At the same time, fears that legalization of medical marijuana would lead to an uptick in cannabis-related hospitalizations proved unfounded, according to the report in Drug and Alcohol Dependence.
“Instead, medical marijuana laws may have reduced hospitalizations related to opioid pain relievers,” said study author Yuyan Shi, a public health professor at the University of California, San Diego.
“This study and a few others provided some evidence regarding the potential positive benefits of legalizing marijuana to reduce opioid use and abuse, but they are still preliminary,” she said in an email.
Dr. Esther Choo, a professor of emergency medicine at Oregon Health and Science University in Portland, was intrigued by the study’s suggestion that access to cannabis might reduce opioid misuse.
“It is becoming increasingly clear that battling the opioid epidemic will require a multi-pronged approach and a good deal of creativity,” Choo, who was not involved in the study, said in an email. “Could increased liberalization of marijuana be part of the solution?
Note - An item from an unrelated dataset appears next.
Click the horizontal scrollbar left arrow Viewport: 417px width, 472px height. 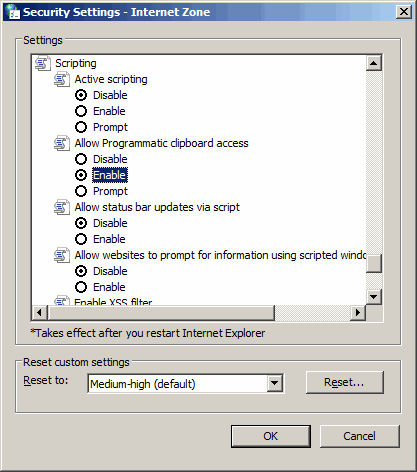click(39, 313)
It seems plausible.”
However, she said, “there is still much we need to understand about the mechanisms through which marijuana policy may affect opioid use and harms.”
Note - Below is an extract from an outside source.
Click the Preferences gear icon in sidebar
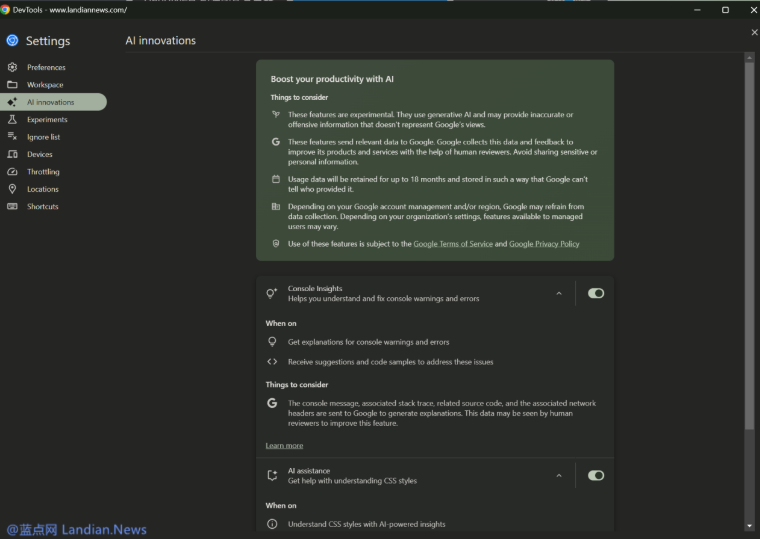Viewport: 760px width, 539px height. (12, 67)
An estimated 60 percent of Americans now live in the 28 states and Washington, D.C. where medical marijuana is legal under state law.
Meanwhile, the opioid epidemic – sparked by a quadrupling since 1999 in sales of prescription painkillers such as Oxycontin and Vicodin – kills 91 Americans a day.
Shi analyzed hospitalization records from 1997 through 2014 for 27 states, nine of which implemented medical marijuana policies. Her study was the fifth to show declines in opioid use or deaths in states that allow medical cannabis.
Previous studies reported associations between medical marijuana and reductions in opioid prescriptions, opioid-related vehicle accidents and opioid-overdose deaths.
In a 2014 study, Dr. Marcus Bachhuber found deaths from opioid overdoses fell by 25 percent in states that legalized medical marijuana.
Since last year, when New York rolled out its medical marijuana program, Bachhuber has included cannabis in a menu of options he offers his patients who suffer chronic or severe pain from neuropathy and HIV/AIDS, he said in a phone interview. Bachhuber, a professor at the Albert Einstein College of Medicine and Montefiore Medical Center in the Bronx, was not involved in the new study.
Many of Bachhuber’s patients ask for help quitting highly addictive opioids, and some have used marijuana to taper off the prescription painkillers, he said.
Nonetheless, a 1970 federal law puts cannabis in the same category as heroin, Schedule 1 of the Comprehensive Drug Abuse Prevention and Control Act, and finds it has no medicinal value. Consequently, doctors can only recommend, not prescribe, marijuana, and physicians who work for the federal government cannot even discuss the weed.
Federal prohibition also has led to severe limitations on marijuana research.
In January, a National Academies report found conclusive or substantial evidence that cannabis can effectively treat chronic pain, chemotherapy-induced nausea and spasticity. The report, written by an independent panel of medical experts, found no evidence of cannabis overdose deaths.
It did, however, find links between cannabis use and an increased risk of vehicle accidents as well as the development of schizophrenia or other psychoses, particularly among the most frequent users.
Bachhuber lamented the dearth of research on the best ways to use marijuana as medicine.
“We have information that it works based on the National Academies’ report,” he said.
“But we don’t know who it works best for, at what dosage, for how long.”
Last week, U.S. Attorney General Jeff Sessions, the nation’s top cop,
reiterated his concerns about marijuana and heroin, an illegal opioid.
“I am astonished to hear people suggest that we can solve our heroin crisis by legalizing marijuana,”
he told law enforcement officers in Virginia,
“so people can trade one life-wrecking dependency for another.”